**Material for this exercise**
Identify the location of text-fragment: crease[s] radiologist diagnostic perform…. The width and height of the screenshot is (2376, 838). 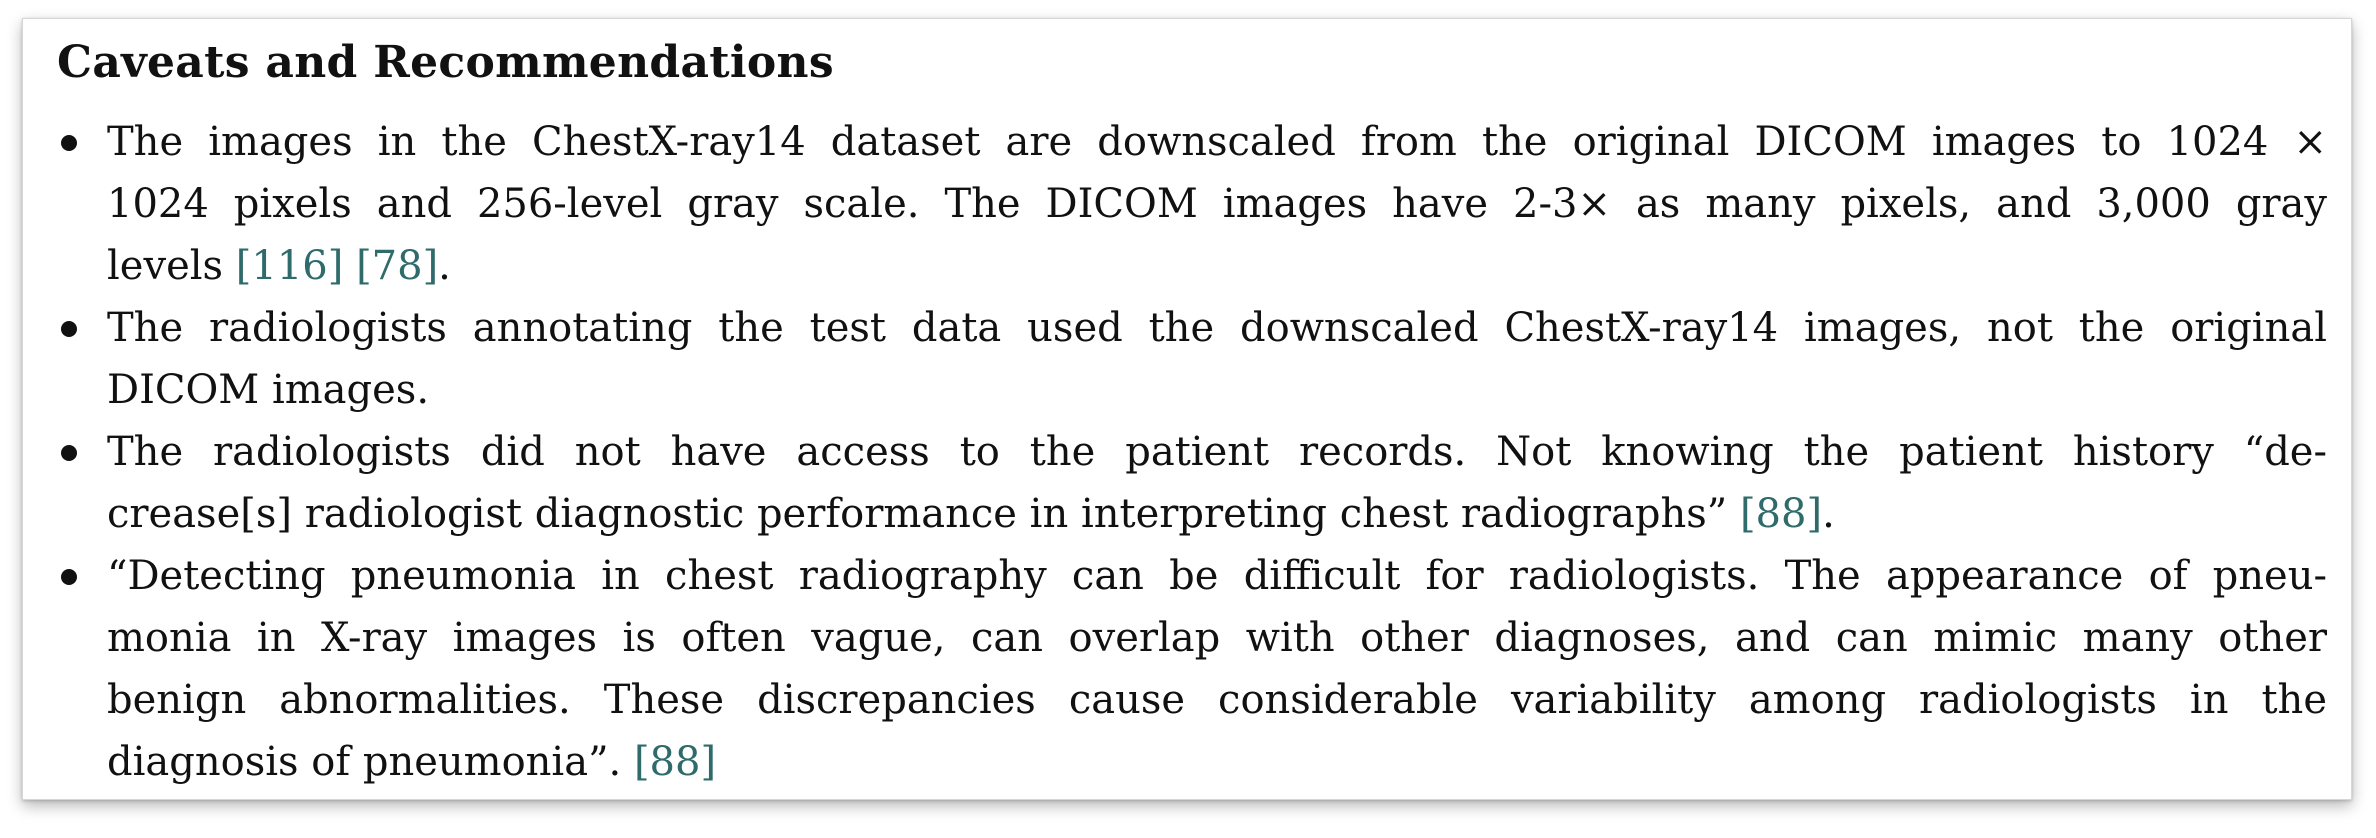
(924, 514).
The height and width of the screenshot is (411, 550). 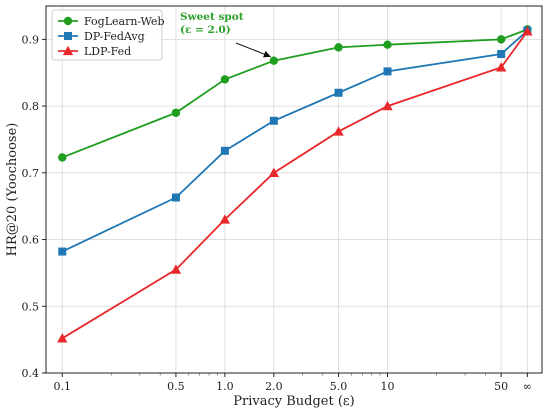 I want to click on y-tick-label: 0.4, so click(x=31, y=374).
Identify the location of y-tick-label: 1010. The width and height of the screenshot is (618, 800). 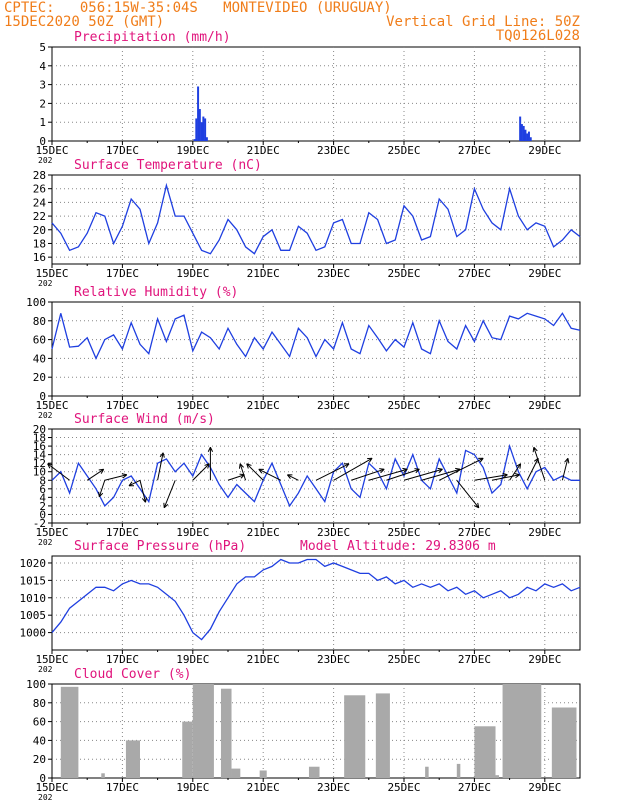
(34, 598).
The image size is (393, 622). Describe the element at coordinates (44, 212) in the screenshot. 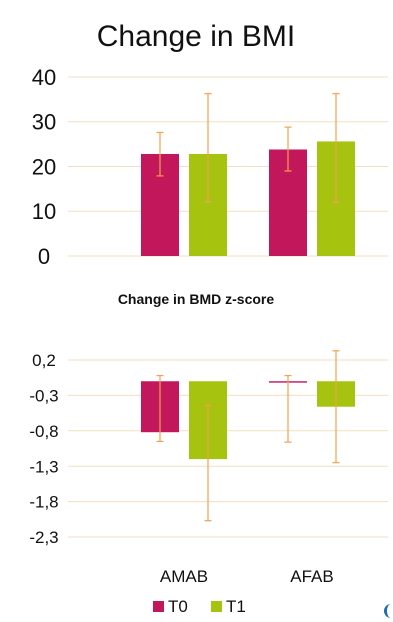

I see `y-tick-label: 10` at that location.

**What to work on**
Give the stretch from the line containing "The image size" through the last line as a JSON list of strings, one string per line, skipping blank lines and leaving out the picture.

**Your solution**
[
  "The image size is (393, 622). Describe the element at coordinates (44, 212) in the screenshot. ",
  "I see `y-tick-label: 10` at that location."
]